## Problem A
List every performer the theater review names, each with the role or roles it assigns to that performer.
## Problem B
Continue the theater review from where it stops.

## Passage shown
_ _ _ _ _
Pictured: Aldonza (Deanna Barrett), Don Quixote (Jeff Kingsbury) and Sancho Panza (Jerod Nace) Sancho Panza and Don Quixote with horse. Photos courtesy Capital Playhouse
It’s a play that can seem a little outdated and silly, but for audience members who allow themselves to suspend their cynicism and go along with the pretensions, it can be among the most heart-rending and inspirational theater experiences imaginable.
And Capital Playhouse does it up right, thanks to the combined efforts of director and musical director Troy Arnold Fisher, set designer Bruce Haasl (also in the cast as Anselmo), costume designer Tom C. Hudson, and one of the best ensemble casts ever brought together on a South Sound stage.
There were a few minor hitches opening night, including a moment during “The Impossible Dream” when Quixote’s voice sounded strained, but overall the acting and singing was flawless.
Jeff Kingsbury is outstanding as Cervantes/Don Quixote. Tall and handsome with a wonderful white wig and beard, he looks the part of the proud old man. Quixote is a complex character, an idealist and a madman who, from moment to moment, is ludicrous, dignified, frail and shaky, who seethes with anger and melts with compassion. Kingsbury portrays all of this with mad-eyed looks, a regal toss of his head and theatrical gestures with long tapered fingers. He is equally believable as an insane man fighting imaginary foes and as a weak old man who can barely stand upright. (Interestingly, Quixote is not even 50 years old, but in the 16th century that was ancient, especially for a fighting knight.) Kingsbury’s singing is full-throated and mellow, best on the more tender songs.
Jerod Nace plays Quixote’s sidekick, Sancho Panza, as a sweet and loving character, not so comical as he is often portrayed, but simply playing him as a servant who loves his master and will do anything for him. Area theatergoers might recall that Nace played the priest in Lakewood Playhouse’s performance of “La Mancha” in 2005. At that time I praised his singing, saying his voice “rings out like the mellow notes of a flute carried on night fog.” As Sancho Panza, his voice is a little less mellow but equally effective.
_ _ _ _ _
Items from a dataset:
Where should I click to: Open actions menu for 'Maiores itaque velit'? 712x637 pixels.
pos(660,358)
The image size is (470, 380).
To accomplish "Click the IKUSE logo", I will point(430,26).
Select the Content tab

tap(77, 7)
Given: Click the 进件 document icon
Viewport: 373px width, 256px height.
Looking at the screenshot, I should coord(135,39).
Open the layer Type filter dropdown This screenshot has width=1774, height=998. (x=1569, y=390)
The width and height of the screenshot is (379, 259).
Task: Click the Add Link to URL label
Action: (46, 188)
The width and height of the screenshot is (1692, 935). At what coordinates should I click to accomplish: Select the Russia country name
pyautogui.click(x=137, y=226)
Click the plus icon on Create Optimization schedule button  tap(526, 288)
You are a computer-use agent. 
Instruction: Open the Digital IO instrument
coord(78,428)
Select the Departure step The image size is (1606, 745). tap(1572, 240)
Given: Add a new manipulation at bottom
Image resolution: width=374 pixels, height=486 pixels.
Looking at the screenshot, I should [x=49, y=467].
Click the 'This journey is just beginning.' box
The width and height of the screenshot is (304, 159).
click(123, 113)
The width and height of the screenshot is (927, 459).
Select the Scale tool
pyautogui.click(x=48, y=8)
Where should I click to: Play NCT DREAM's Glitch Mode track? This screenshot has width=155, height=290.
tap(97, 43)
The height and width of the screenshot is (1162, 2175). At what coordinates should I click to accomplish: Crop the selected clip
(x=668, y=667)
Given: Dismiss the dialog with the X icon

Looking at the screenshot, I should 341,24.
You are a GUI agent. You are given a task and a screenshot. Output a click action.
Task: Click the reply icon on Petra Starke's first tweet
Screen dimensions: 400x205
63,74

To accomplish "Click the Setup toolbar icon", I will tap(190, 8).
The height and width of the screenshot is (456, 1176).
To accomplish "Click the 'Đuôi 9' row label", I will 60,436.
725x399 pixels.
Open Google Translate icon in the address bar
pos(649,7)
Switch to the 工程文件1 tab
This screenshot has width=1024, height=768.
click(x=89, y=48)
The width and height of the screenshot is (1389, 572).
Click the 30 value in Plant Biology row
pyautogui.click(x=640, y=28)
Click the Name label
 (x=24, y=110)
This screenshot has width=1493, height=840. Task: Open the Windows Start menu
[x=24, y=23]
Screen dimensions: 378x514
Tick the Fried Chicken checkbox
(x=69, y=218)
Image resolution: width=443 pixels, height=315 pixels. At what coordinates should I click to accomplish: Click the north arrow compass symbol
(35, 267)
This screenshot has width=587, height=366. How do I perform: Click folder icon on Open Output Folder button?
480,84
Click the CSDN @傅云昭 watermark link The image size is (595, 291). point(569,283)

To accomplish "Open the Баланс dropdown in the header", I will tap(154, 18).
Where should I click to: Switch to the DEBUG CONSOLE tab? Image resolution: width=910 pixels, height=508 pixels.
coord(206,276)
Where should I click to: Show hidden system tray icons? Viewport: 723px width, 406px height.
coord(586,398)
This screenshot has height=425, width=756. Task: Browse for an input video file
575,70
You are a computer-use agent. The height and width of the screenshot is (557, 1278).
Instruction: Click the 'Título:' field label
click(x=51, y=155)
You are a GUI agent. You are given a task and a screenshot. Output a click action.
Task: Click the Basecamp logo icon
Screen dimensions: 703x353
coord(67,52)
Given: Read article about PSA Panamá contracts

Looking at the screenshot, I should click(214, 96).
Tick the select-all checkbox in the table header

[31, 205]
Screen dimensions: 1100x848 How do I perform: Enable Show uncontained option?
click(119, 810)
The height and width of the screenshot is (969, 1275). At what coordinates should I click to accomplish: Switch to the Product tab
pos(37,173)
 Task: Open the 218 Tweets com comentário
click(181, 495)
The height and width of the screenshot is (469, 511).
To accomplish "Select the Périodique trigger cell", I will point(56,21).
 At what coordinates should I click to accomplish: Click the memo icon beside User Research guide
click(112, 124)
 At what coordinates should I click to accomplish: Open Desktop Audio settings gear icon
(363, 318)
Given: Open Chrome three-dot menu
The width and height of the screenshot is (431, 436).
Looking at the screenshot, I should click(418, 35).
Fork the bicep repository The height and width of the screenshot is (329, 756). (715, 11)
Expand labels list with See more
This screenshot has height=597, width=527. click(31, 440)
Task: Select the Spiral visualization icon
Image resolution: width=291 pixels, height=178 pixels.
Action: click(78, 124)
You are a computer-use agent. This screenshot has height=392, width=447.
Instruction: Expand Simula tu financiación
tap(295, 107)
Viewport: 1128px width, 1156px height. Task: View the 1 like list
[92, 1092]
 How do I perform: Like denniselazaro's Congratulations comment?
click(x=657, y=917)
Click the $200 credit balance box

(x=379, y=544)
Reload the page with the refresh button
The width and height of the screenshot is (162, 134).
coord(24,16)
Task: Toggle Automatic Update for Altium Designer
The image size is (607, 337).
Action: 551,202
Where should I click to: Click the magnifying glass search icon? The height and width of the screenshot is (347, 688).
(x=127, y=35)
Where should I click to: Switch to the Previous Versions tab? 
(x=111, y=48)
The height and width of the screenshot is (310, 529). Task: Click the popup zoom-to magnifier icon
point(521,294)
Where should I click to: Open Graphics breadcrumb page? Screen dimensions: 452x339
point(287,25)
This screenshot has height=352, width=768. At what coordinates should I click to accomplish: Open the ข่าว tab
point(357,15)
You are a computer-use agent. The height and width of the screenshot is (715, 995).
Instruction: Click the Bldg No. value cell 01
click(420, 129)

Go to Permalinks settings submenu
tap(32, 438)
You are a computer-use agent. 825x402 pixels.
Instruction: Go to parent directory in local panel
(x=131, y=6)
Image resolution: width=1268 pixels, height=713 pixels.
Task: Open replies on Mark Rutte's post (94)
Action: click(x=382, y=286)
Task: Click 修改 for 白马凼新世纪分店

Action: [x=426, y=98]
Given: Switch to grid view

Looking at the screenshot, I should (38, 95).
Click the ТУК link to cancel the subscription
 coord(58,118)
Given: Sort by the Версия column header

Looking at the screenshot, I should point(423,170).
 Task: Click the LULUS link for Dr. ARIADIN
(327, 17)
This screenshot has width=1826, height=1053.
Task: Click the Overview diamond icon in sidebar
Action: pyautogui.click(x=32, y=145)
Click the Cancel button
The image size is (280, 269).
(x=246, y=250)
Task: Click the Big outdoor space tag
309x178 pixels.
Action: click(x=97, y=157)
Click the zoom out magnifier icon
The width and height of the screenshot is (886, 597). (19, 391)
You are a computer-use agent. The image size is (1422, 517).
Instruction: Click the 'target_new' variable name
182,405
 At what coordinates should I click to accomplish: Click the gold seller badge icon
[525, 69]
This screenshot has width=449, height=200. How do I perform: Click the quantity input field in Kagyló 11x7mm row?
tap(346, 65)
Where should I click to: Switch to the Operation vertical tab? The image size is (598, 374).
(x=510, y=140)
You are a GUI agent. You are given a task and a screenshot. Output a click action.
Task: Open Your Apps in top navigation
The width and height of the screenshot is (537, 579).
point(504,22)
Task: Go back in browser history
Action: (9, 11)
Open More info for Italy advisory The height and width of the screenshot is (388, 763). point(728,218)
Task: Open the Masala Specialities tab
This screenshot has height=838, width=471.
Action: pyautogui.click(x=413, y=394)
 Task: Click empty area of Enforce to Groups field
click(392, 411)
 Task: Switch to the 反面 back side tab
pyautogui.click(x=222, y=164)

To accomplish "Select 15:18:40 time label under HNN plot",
_ _ _ _ _
## Final answer A
- Deanna Barrett: Aldonza
- Jeff Kingsbury: Cervantes/Don Quixote
- Jerod Nace: Sancho Panza
- Bruce Haasl: Anselmo

## Final answer B
Deanna Barrett brings to the stage the down-and-dirty scrappiness of a street fighter with underlying tenderness as the much-abused prostitute/scullery maid Aldonza. Her voice is haunting, especially on the tender ballad “What Does He Want of Me?”
The most outstanding job of acting in a supporting role comes from Chris Serface as the priest. Like most of the actors in this play-within-a-play, Serface plays two roles, that of an insane prisoner with a frightening cackle and the mild and loving priest. His sudden change from one character to another is astounding, and he displays the full range of voices theater lovers in Tacoma and Olympia have come to know through his many performances at Tacoma Musical Playhouse and Capital Playhouse.
Also outstanding in supporting roles are Adam Rudolph as the barber, Bruce Haasl as Anselmo, Heather Christopher as the innkeeper’s wife, Erica Penn as Antonia and Matt Posner as Dr. Carrasco and the Knight of Mirrors.
Christopher and Haasl are particularly powerful with their screeching voices at the end of the abduction scene – a rape scene that is highly stylized and choreographed but upsetting nevertheless. I would not advise letting young children see this.
It is an enjoyable show that will take your breath away in spots, but playing it with no intermission makes it a little hard to sit through. By the end, my old bones felt as frail as Don Quixote’s.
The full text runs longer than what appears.